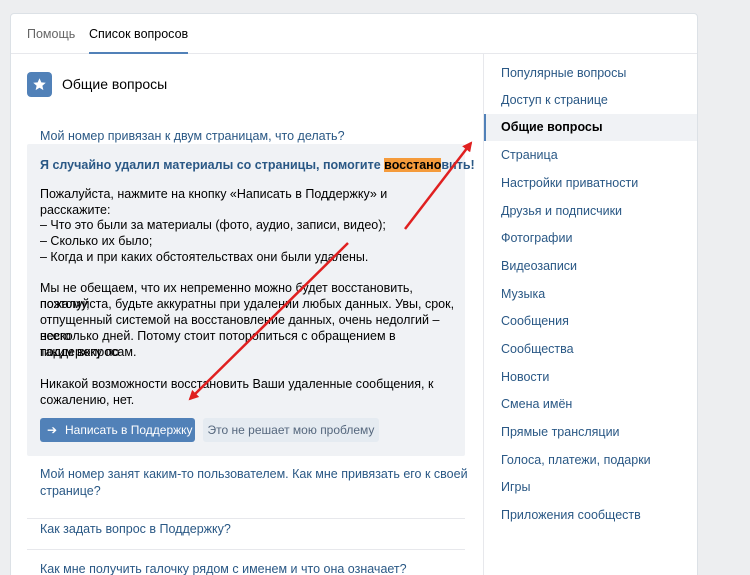  I want to click on sidebar-item-messages: Сообщения, so click(590, 322).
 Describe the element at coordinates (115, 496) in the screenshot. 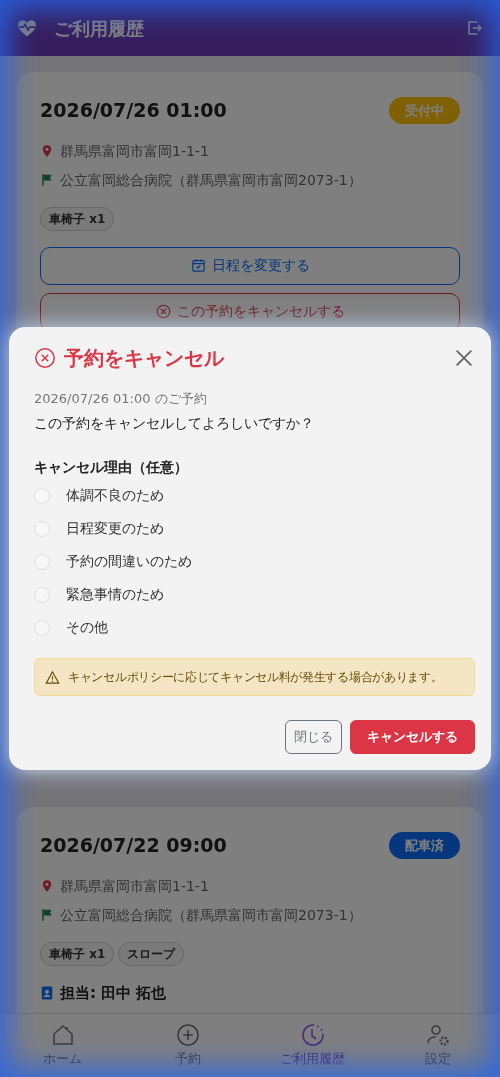

I see `radio-label: 体調不良のため` at that location.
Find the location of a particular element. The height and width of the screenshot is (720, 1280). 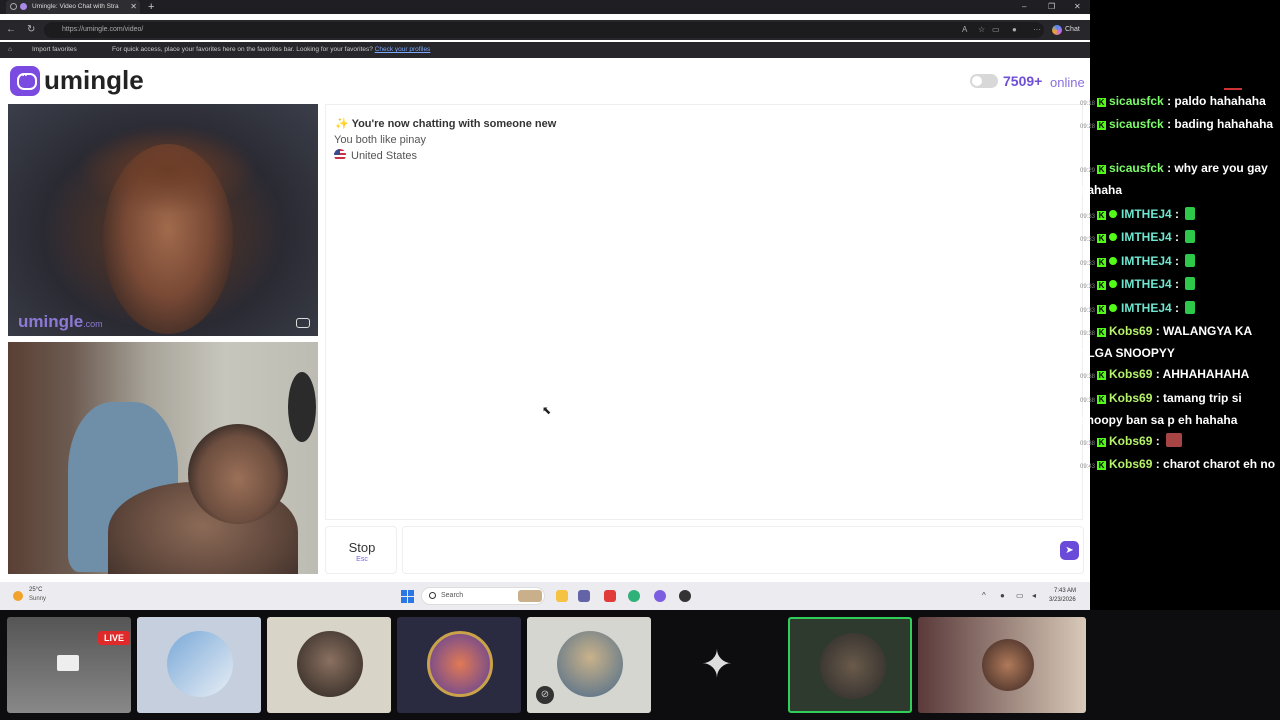

read-aloud-icon: A is located at coordinates (964, 30).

=====

§ Exercise goal:
Copy the listing above word for word, including every line in it, and omit the pictures from your copy.

§ Reply:
  I want to click on sidebar-item-messages: Сообщения, so click(590, 322).
 Describe the element at coordinates (115, 496) in the screenshot. 

I see `radio-label: 体調不良のため` at that location.
Find the location of a particular element. The height and width of the screenshot is (720, 1280). 

read-aloud-icon: A is located at coordinates (964, 30).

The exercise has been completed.